Saturday, February 3, 2007

Sucke(red)?

This is a follow-up on a post I made about U2's Bono a few days ago. As I'm wont to do, occasionally I check my bookmarked sites. Today, while looking at the webpages of my former parish in London, St James's/Piccadilly, I cheked out a link to Pressureworks, and found this this about Product (RED). I'm sure you've seen the adverts for this trendy fashion line. The NYT ran a series of full page ads of celebrities promoting the cause a few months back. (I've got a photo of ever-so-sexy US speed skater Apolo Anton Ohno on my fridge.) But did you know.... if you

[s]imply buy a product from the RED range – a T-shirt, or a pair of shoes – [...] a percentage of the profit will go to The Global Fund, established in 2002 to channel money from various sources to AIDS programmes. Except we can’t know exactly what percentage, because the companies involved are so busy marketing themselves as saviours of the world that they’ve forgotten to give us the figure (the exceptions being Gap: 50%, from one line of products, and Amex: 1%). [...]

RED is not radically different from any of the other private sector initiatives that surround us. These days a company only has to stick an ‘ethical’ sticker on one of their products to be allowed to continue to make vast profits at the expense of the poor.

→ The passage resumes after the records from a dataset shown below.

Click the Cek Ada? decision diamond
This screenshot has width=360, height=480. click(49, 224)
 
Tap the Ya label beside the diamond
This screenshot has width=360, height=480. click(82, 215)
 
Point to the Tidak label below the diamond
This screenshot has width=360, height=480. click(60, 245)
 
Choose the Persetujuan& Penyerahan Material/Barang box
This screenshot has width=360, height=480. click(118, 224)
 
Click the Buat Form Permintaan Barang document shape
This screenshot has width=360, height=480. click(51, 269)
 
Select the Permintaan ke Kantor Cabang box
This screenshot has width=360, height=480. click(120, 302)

Corporations spend millions promoting the tiniest gesture, not because they care, but because it’s good for business and it keeps the regulators off their backs. So Caterpillar can continue to supply the Israeli army with bulldozers to carry out violations of international law, as long as they donate a few thousand to an educational project.

And where do these products come from?
Converse, one of the RED partners, has been owned by Nike since 2004. The latest research from Labour Behind the Label shows that although Nike have improved since the peak of their child labour infamy, up to one half of Nike’s factories currently pay wages below the legal minimum and most have been found to expect a working week in excess of 60 hours. It also shows that Nike has stopped placing orders with several factories in which trade unions had been established.

As a mobile phone company, Motorola depends on coltan, a rare mineral used to make phones. Much of it is mined by militia in the Democratic Republic of Congo, to fund the prolonged civil war that has claimed millions of lives. Of course, Motorola are keen to dissociate themselves from this, stating that they 'regularly require all of our suppliers to verify in writing that materials sold to Motorola do not contain tantalum derived from illegally mined Congolese coltan.'

The problem is, it’s extremely difficult to know exactly where this stuff has come from: like Chinese whispers, the longer the supply chain the more sketchy the details become. And business is business – maximising profits means using the cheapest materials available.

The fundamental problem -
Like the roots of war, the roots of disease are in poverty. The reason HIV/AIDS is such a massive problem in Africa is because people are poor. RED has at least got this bit right.

But, being the private sector, it fails to ask why they are poor. Or rather, it knows very well why they are poor, but would rather not draw attention to it thank you very much.

When an unregulated free market is allowed to rule the world’s economy, corporations can – and need to – keep the global South in poverty, and no amount of special T-shirts will change that.